Кюхельбекер Вильгельм Карлович - Агасвер


1 2 3 4 5 6

   Вильгельм Кюхельбекер
  
  
  
   А Г А С В Е Р
  
  
  
  Поэма в отрывках
  
   Оригинал здесь: "Друзья и Партнеры".
  
  
  
  
  
  
   ПРЕДИСЛОВИЕ
  
   Напечатанные здесь вместе отрывки поэмы "Агасвер", собственно,
   не иное что, как разрозненные звенья бесконечной цепи, которую
   можно протянуть через всю область истории Римской империи,
   средних веков и новых до наших дней. Это, собственно, не
   поэма, а план, а рама и вместе образчик для поэмы всемирной;
   автор представленных здесь отрывков счел бы себя счастливым,
   если бы мог быть просто редактором, по крайней мере между своими
   соотечественниками, хоть малой части столь огромного создания.

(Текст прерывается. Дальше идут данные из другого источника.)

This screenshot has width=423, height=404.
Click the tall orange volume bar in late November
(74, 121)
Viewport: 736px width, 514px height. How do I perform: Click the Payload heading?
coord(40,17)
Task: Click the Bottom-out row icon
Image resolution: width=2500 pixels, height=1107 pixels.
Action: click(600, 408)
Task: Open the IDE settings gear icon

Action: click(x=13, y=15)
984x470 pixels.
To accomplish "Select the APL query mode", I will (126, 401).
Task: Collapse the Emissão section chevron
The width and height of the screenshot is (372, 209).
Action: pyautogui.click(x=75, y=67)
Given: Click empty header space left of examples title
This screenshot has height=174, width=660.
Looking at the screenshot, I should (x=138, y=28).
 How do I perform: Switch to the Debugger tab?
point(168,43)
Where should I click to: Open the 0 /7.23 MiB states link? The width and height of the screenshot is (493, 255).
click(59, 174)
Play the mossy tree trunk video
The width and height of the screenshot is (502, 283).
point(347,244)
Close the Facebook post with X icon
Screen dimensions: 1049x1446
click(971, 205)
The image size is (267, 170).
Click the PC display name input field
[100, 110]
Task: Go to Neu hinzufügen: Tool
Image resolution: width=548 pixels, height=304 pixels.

   Агасвер путешествует из века в век, как Байронов Чайльд
   Гарольд из одного государства в другое; перед ним рисуются
   события, и неумирающий странник на них смотрит, не беспристрастно,
   не с упованием на радостную развязку чудесной драмы, которую видит,
   но как близорукий сын земли, ибо он с того начал свое поприще, что
   предпочел земное - небесному. Небо, разумеется, всегда и везде
   право; промыслу нечего перед нами оправдываться; но не забудем же и
   мы, что, если не прострем взора об он пол гроба в область света,
   истины, духа, - мы никогда лучше Агасвера не постигнем святую правду
   божию, и жребий наш при последнем часе нашей жизни непременно
   отчаяние, как скорбный жребий последнего человека, умирающего в
   окончательном отрывке нашей поэмы в объятиях нетленного, страшного
   странника.
  
  
  
  
  
   ВЕЛЬТМАНУ
  
  
  
  Милостивый государь!
  
   Лично ни вы меня, ни я вас не знаем и, вероятно, никогда не
   узнаем. Но столько вы мне известны, как человек и оригинальный
   писатель, что я счел бы просто глупостью, если бы перед словами:
   Милостивый Государь (за которыми даже нет вашего святого имени
   и отчества, потому что я их никогда не слыхал) я написал Господину
   Вельтману. Вы так же мало Господин, как Апулей или Лукиан, как
   Сервантес или Гофман, как между нашими земляками, хотя и в другом
   совершенно роде, Державин, Жуковский, Пушкин. Вы этого, может быть,
   по своей скромности еще не хотите знать: так позвольте же, чтоб
   человек, который вам ни друг, ни брат, ни сват, вам об этом объявил.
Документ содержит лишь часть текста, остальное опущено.